Towards training digitally-tied analog blocks via hybrid gradient computation
Timothy Nest, Maxence Ernoult
TL;DR
The paper tackles the rising energy cost of AI training by proposing Feedforward-tied Energy-based Models (ff-EBMs), a hybrid digital-analog framework that combines feedforward blocks with energy-based analog blocks. It derives an end-to-end gradient computation method that backpropagates through the feedforward components and eq-propagates through the energy-based components (EP), enabling training of realistic heterogeneous architectures. Empirically, ff-EBMs with Deep Hopfield Network blocks achieve gradient estimates that match end-to-end automatic differentiation, tolerate various block splits without performance loss, and reach a new state-of-the-art in the EP literature on ImageNet32 (approximately 46% top-1). The work offers a principled, scalable roadmap for gradually integrating self-trained analog primitives into existing digital accelerators, potentially reducing training energy while remaining hardware-aware and deployment-friendly.
Abstract
Power efficiency is plateauing in the standard digital electronics realm such that novel hardware, models, and algorithms are needed to reduce the costs of AI training. The combination of energy-based analog circuits and the Equilibrium Propagation (EP) algorithm constitutes one compelling alternative compute paradigm for gradient-based optimization of neural nets. Existing analog hardware accelerators, however, typically incorporate digital circuitry to sustain auxiliary non-weight-stationary operations, mitigate analog device imperfections, and leverage existing digital accelerators.This heterogeneous hardware approach calls for a new theoretical model building block. In this work, we introduce Feedforward-tied Energy-based Models (ff-EBMs), a hybrid model comprising feedforward and energy-based blocks accounting for digital and analog circuits.
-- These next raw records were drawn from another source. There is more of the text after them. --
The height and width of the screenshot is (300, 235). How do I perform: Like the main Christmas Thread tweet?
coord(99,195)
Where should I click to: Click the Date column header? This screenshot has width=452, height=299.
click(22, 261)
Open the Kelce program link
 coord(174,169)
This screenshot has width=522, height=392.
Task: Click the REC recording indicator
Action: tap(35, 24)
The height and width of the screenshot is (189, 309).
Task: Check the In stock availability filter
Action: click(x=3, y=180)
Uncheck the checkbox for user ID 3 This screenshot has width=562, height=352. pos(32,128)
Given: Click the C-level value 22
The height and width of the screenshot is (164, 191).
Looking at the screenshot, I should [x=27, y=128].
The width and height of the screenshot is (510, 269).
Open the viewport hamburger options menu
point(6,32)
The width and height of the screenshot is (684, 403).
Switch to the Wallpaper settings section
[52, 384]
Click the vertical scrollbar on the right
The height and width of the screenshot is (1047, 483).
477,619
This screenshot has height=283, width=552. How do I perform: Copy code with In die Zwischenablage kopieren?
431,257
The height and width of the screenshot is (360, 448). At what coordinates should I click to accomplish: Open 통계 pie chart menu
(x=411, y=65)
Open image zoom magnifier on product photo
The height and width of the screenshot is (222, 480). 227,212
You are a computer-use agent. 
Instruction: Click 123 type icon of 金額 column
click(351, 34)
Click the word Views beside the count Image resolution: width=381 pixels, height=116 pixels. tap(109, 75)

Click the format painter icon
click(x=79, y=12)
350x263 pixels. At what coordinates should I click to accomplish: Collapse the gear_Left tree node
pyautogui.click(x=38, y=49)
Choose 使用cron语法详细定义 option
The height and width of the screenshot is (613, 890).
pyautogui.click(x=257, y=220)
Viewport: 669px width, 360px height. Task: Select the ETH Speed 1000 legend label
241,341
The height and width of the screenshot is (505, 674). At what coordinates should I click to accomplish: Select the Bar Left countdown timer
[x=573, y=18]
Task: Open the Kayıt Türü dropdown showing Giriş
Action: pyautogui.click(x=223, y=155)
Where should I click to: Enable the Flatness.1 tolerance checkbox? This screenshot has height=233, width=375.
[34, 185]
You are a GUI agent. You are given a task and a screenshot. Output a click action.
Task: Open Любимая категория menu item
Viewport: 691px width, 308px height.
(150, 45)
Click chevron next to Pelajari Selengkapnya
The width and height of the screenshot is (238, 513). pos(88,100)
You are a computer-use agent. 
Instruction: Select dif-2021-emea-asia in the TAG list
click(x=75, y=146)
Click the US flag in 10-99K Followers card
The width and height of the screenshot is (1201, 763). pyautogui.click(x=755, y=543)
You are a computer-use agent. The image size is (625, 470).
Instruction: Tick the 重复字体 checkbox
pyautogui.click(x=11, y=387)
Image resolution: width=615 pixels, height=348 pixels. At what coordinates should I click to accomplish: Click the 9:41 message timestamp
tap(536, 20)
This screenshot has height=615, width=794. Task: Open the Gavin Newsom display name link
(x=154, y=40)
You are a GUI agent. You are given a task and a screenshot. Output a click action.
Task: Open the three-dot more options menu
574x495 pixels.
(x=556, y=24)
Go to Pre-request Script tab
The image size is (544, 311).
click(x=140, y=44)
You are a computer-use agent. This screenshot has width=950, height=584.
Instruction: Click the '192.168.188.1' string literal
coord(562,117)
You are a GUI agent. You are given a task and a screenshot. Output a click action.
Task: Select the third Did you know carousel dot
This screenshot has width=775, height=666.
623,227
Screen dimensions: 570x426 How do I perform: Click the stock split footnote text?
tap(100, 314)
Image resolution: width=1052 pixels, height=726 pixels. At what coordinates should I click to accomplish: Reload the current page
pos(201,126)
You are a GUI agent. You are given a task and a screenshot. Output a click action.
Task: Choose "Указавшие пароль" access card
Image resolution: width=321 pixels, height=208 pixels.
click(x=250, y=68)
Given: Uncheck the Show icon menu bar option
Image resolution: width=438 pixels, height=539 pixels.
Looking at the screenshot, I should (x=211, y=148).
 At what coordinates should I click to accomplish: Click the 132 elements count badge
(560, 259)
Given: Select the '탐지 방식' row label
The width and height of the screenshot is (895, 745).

We derive a novel algorithm to compute gradients end-to-end in ff-EBMs by backpropagating and "eq-propagating" through feedforward and energy-based parts respectively, enabling EP to be applied to much more flexible and realistic architectures. We experimentally demonstrate the effectiveness of the proposed approach on ff-EBMs where Deep Hopfield Networks (DHNs) are used as energy-based blocks. We first show that a standard DHN can be arbitrarily split into any uniform size while maintaining performance. We then train ff-EBMs on ImageNet32 where we establish new SOTA performance in the EP literature (46 top-1 %). Our approach offers a principled, scalable, and incremental roadmap to gradually integrate self-trainable analog computational primitives into existing digital accelerators.